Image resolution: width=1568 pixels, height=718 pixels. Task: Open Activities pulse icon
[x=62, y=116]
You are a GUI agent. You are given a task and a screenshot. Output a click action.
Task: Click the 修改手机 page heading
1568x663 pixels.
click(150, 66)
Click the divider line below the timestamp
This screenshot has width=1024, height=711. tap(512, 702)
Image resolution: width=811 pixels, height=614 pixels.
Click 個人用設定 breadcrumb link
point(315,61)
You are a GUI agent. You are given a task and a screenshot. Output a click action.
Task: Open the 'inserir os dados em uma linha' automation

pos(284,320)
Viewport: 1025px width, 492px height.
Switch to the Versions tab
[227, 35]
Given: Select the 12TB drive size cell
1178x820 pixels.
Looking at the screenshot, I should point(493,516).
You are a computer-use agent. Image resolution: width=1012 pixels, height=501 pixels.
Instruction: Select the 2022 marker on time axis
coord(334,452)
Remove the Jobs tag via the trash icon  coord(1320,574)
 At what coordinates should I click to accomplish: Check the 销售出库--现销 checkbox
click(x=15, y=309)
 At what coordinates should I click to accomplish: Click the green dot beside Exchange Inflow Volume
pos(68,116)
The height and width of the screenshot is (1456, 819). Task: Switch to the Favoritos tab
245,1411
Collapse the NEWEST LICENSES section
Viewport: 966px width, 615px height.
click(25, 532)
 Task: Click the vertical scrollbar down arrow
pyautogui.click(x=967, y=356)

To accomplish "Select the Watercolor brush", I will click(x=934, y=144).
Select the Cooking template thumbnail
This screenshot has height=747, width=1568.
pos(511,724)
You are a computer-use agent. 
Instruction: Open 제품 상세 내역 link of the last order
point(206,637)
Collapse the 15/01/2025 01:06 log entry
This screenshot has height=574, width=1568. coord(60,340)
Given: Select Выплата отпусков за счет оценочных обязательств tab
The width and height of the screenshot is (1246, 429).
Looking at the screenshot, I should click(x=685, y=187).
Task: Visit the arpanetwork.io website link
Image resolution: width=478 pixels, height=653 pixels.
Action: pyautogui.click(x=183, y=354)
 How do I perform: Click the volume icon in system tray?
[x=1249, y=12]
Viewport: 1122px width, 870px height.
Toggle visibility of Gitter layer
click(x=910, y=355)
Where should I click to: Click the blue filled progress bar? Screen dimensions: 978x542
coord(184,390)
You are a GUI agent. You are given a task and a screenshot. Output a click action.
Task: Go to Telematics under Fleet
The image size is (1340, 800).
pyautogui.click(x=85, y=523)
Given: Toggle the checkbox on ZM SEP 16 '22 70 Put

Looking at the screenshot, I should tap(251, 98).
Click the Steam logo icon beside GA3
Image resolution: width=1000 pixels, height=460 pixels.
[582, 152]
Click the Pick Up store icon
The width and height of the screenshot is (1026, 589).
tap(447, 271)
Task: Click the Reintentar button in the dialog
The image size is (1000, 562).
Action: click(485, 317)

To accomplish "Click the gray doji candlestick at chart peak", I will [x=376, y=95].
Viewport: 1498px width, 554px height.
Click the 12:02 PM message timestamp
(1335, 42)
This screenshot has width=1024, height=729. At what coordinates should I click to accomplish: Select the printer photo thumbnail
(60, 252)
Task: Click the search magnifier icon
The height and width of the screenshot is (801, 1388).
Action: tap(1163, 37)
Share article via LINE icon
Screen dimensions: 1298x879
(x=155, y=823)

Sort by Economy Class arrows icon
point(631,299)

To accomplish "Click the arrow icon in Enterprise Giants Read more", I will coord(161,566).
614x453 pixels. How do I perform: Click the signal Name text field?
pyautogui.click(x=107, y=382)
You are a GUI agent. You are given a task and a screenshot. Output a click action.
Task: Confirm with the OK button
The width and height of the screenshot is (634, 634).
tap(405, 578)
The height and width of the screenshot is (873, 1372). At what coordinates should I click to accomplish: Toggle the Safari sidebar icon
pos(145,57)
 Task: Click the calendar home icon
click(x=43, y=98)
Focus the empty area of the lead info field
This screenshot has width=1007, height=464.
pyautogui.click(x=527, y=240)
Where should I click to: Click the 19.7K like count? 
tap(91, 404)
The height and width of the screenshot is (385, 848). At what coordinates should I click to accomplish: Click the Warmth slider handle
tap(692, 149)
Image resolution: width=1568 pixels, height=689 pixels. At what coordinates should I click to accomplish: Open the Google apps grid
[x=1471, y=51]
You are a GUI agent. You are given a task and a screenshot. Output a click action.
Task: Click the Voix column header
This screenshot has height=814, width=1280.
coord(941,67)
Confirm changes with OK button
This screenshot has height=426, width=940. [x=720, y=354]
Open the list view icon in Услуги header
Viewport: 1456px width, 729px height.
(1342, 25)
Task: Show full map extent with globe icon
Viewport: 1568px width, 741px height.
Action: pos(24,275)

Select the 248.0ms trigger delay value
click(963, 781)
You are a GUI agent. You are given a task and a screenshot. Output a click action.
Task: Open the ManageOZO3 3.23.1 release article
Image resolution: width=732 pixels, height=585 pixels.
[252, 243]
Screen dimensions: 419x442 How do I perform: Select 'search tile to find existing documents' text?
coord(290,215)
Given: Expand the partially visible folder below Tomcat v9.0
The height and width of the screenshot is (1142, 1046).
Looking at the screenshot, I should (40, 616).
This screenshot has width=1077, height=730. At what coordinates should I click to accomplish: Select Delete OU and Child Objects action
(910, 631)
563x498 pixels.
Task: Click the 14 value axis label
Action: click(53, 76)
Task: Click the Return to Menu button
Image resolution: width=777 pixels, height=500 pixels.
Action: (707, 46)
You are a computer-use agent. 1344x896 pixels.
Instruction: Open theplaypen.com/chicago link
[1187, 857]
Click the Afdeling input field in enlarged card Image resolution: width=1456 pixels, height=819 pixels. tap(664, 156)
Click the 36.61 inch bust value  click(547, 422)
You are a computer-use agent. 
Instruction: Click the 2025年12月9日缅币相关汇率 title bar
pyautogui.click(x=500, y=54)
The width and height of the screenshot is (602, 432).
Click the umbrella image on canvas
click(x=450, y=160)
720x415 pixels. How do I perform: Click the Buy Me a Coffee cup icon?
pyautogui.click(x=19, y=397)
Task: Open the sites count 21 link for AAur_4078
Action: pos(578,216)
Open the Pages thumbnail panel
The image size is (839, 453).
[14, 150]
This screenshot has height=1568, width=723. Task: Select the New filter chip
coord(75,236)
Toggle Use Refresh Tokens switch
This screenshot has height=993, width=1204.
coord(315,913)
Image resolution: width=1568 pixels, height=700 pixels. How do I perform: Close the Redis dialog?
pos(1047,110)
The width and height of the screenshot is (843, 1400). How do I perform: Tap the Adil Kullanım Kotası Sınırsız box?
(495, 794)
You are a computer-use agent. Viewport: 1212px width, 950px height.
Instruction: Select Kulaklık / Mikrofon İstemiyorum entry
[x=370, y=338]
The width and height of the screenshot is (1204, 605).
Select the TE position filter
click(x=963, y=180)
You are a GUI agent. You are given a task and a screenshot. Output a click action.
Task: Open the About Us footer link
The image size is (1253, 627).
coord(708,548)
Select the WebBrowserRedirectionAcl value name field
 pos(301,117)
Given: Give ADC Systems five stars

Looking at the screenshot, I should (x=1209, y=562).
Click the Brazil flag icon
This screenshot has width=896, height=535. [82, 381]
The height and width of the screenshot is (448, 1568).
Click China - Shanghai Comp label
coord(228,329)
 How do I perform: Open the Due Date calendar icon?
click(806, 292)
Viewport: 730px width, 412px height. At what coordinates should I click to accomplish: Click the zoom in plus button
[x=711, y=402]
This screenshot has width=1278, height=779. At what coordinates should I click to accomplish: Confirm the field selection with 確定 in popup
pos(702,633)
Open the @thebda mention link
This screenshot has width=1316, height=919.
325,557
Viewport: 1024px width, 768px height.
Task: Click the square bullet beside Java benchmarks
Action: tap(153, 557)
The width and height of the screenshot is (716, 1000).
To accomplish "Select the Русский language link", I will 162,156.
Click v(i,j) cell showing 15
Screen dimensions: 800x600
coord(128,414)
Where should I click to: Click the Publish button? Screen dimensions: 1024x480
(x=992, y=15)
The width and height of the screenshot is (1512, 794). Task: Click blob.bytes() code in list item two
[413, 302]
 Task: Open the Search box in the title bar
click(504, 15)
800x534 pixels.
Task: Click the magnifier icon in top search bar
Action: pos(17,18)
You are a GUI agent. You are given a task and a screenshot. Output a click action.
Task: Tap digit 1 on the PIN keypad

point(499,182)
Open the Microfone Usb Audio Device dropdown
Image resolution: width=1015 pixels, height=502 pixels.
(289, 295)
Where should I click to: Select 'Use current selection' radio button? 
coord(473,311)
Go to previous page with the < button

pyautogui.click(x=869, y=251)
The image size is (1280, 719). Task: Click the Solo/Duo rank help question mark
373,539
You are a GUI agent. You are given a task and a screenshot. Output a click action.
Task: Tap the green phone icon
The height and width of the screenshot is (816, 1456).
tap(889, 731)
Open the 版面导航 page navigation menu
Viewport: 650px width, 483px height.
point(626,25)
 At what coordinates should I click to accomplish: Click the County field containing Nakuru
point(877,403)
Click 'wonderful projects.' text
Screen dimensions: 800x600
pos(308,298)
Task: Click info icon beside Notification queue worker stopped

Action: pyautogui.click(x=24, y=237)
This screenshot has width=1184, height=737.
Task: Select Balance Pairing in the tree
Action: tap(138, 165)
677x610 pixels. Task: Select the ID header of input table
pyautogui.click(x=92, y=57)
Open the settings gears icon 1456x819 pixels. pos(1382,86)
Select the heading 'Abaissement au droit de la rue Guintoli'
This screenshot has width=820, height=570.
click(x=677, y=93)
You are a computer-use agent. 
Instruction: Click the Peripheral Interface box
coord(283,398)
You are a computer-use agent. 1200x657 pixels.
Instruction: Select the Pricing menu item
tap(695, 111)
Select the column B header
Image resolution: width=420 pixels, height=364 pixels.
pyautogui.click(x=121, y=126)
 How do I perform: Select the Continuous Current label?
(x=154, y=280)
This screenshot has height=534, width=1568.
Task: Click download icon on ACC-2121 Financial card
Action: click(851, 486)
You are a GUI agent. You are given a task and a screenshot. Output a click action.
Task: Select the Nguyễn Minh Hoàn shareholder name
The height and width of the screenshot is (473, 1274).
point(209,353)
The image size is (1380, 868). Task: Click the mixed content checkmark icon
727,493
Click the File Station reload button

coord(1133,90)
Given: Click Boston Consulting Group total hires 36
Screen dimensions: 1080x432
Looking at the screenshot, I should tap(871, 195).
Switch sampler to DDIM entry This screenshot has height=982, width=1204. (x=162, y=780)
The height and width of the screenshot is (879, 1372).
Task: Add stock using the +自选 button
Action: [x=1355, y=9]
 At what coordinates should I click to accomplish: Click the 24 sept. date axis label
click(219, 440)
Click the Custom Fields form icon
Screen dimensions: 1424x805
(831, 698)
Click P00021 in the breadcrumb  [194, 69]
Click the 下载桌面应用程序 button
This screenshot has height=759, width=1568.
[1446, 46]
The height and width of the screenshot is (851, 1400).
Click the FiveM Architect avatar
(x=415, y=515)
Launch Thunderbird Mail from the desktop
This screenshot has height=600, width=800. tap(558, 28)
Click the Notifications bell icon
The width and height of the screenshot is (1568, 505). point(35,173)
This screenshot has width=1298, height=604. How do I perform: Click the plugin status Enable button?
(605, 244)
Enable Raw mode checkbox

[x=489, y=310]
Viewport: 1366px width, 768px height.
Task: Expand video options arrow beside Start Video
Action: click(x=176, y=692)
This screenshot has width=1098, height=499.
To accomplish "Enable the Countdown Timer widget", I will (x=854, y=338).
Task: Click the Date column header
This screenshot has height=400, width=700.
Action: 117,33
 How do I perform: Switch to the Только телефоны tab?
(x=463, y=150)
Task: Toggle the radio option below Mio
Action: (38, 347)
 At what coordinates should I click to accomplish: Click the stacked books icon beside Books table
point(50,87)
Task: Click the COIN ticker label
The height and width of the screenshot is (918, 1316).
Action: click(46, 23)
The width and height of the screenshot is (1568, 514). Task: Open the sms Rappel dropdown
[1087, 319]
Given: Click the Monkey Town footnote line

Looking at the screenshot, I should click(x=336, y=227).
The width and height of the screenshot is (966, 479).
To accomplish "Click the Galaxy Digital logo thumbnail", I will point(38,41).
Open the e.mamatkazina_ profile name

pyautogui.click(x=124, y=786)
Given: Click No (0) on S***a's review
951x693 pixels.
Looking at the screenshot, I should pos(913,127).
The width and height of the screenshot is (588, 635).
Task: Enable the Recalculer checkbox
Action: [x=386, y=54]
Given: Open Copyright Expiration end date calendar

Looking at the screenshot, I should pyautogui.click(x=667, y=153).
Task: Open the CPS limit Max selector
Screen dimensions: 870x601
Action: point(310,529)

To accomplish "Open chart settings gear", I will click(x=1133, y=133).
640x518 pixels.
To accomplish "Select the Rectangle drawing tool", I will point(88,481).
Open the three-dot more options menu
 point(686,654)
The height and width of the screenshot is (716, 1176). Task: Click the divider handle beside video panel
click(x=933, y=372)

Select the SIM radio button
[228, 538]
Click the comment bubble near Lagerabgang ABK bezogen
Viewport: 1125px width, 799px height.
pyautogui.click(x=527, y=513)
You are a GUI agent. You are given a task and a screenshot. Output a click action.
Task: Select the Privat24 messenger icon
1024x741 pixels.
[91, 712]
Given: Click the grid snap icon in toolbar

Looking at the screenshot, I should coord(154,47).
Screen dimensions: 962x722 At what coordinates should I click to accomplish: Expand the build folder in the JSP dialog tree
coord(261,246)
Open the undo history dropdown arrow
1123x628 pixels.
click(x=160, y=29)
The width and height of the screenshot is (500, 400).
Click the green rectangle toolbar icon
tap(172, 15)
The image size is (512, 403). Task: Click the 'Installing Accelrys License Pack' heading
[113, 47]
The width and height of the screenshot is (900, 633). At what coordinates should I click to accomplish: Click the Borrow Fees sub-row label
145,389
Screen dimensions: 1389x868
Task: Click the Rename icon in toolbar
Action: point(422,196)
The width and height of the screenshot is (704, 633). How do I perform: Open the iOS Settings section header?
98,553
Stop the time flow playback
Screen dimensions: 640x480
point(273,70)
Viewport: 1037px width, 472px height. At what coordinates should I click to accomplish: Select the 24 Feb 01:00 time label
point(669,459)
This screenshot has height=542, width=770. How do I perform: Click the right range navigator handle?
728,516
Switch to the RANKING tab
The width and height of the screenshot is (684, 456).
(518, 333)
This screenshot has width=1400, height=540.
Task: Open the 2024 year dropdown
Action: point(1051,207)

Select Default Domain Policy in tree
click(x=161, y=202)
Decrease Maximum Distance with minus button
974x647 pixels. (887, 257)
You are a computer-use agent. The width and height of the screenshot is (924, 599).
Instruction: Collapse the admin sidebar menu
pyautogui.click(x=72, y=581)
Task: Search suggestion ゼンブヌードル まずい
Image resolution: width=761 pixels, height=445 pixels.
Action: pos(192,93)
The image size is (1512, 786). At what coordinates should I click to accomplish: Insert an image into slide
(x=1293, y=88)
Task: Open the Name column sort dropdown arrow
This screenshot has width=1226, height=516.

========================

§ **Exercise aim**
Where a line of the records has the string "chart", return that line.

§ **The answer**
To accomplish "Click the gray doji candlestick at chart peak", I will [x=376, y=95].
To accomplish "Open chart settings gear", I will click(x=1133, y=133).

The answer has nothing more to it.